Mon Jul  7 09:25:00 PDT 2008
T0487
Make started Mon Jul  7 09:25:26 PDT 2008
Running on cheep.cse.ucsc.edu

Mon Jul  7 11:27:36 PDT 2008 Kevin Karplus

T0487 is a long protein (685 residues) and so will almost certainly
have to be broken into domains.  We are getting good hist to both
b34.14.1 and c.55.3.10 domains, and the two top hits (1yvuA and 1u04A)
have both of those domains, so maybe this is a full-length homology
model.

Since 1u04A is a full-length Argonaute from Pyrococcus furiosus and
the target is the Thermus termophilus Argonaute, it seems likely that
this is a complete match.  The domains are a PAZ domain and a PIWI
domain. 


Tue Jul  8 02:34:47 PDT 2008 Kevin Karplus

try1-opt3 has some rather bad breaks.  One group are in the area
H621-E629, and probably require peeling the last strand off the
sheet. 

There are numerous other bad breaks, so I'll reoptimize with breaks
(and soft_clashes) turned up by a factor of 4.  The try1 optimization
took 9 hours, so I'll reduce the number of iterations for try2, and
try to focus the operations more on break reduction.  I'll also add
the superfamily alignment reading and remove tha all-align alignment.
There will probably be too much time spent running scwrl, so I might
have to turn to the noscwrl scripts for future runs.  (I really need
to implement saving and restoring alignment and fragment libraries!)

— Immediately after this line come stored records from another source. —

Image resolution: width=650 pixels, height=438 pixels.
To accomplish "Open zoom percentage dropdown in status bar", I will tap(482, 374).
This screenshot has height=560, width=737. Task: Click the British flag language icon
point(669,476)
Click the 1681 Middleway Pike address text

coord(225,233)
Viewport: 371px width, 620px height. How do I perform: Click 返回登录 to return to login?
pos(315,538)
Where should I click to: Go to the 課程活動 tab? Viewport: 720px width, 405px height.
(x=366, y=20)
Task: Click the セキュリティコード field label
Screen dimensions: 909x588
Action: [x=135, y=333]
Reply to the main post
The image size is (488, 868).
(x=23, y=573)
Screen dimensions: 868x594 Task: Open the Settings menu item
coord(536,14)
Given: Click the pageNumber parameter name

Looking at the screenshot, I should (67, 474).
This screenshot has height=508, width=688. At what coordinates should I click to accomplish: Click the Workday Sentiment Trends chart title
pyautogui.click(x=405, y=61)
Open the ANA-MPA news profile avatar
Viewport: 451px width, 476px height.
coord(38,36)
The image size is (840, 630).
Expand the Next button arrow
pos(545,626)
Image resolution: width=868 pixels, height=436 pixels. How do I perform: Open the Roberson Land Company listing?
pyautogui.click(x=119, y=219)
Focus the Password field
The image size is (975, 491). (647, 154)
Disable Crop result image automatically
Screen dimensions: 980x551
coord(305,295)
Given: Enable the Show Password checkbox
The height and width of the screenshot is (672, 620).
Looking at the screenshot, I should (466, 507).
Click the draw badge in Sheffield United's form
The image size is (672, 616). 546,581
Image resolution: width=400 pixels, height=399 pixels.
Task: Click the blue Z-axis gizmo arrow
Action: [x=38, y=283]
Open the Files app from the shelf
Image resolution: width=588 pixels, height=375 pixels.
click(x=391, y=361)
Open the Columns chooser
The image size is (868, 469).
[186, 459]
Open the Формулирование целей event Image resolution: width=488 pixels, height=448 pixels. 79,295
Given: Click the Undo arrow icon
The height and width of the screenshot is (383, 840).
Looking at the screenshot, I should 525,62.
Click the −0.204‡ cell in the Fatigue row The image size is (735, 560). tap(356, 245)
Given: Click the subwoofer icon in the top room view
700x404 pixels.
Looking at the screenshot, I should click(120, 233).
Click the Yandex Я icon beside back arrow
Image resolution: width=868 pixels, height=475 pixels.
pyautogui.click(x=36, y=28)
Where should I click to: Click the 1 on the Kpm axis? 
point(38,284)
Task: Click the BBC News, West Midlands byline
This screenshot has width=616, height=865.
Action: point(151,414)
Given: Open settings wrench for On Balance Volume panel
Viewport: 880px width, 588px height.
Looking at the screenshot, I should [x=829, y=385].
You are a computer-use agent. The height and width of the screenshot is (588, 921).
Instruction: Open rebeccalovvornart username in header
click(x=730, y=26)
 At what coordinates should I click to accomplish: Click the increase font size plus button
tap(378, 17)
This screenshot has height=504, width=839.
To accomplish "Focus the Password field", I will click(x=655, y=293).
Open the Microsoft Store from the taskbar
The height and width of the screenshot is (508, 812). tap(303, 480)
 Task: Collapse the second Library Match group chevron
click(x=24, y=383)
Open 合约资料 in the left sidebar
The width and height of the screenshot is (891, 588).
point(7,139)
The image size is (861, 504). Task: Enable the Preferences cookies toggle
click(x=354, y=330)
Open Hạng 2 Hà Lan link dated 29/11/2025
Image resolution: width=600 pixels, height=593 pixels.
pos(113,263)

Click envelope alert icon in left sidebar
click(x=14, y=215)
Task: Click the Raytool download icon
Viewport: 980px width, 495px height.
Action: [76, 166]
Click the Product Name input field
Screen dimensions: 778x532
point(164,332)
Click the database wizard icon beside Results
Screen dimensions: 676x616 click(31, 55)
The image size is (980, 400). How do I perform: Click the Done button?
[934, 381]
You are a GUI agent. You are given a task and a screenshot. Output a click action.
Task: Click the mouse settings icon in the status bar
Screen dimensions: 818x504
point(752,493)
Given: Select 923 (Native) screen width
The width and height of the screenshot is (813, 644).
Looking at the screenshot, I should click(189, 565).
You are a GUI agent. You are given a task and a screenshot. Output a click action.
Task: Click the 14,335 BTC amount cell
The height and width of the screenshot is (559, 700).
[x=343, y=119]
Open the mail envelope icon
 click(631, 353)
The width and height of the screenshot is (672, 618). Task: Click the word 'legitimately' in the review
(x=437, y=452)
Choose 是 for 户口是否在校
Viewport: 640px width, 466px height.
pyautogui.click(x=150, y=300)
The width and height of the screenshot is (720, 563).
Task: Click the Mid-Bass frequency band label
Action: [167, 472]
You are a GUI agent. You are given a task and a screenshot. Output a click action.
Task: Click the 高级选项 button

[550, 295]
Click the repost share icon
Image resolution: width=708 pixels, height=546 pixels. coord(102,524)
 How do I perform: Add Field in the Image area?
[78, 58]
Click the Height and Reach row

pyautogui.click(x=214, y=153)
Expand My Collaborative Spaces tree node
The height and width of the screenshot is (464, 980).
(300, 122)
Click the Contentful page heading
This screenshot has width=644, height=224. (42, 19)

Tue Jul  8 10:17:03 PDT 2008 Kevin Karplus

try2 didn't run, because I had a typo  (1uo4A for 1u04A), so my
getting up in the middle of the night to start the run was wasted.
I'll start it again on peep.

Tue Jul  8 12:13:56 PDT 2008 Kevin Karplus

try2 failed with an assertion failure!
undertaker: ../ultimate/src/Transform/Transform.h:83: bool Transform::OK() const: Assertion `1.-ERR_LIMIT < rot_mag2 && rot_mag2 < 1.+ERR_LIMIT' failed.

I've never seen that assertion failure before---I wonder what
triggered it.  I'll probably have to do some debugging, but it ran for
about an hour before crashing, so debugging will be difficult.

I think I'll first try just running again and hoping for a different
seed to avoid the bug.  I'll save the log of the failed run, so I can
restore the seed 1216450465 and (with luck) replicate the error.

Tue Jul  8 13:07:25 PDT 2008 Kevin Karplus

The SAM-T02-server and SAM-T06-server runs failed because of the
length limitations

I restarted the SAM-T02-server run in
	/projects/compbio/tmp/target02-query/target02-query-1215447404-4626
but I'll probably have to submit the MODEL[1-5].al files manually,
since the mail in that old server is not in the Makefile.

Tue Jul  8 18:44:27 PDT 2008 Kevin Karplus

The SAM-T02-server models were submited and accepted.
The SAM-T06-server run is still going forward---it may take until the deadline!

The try2 run closed gaps and removed clashes somehwat, but still more
is needed (the try2-opt3.gromacs model scores better with the try2 costfcn).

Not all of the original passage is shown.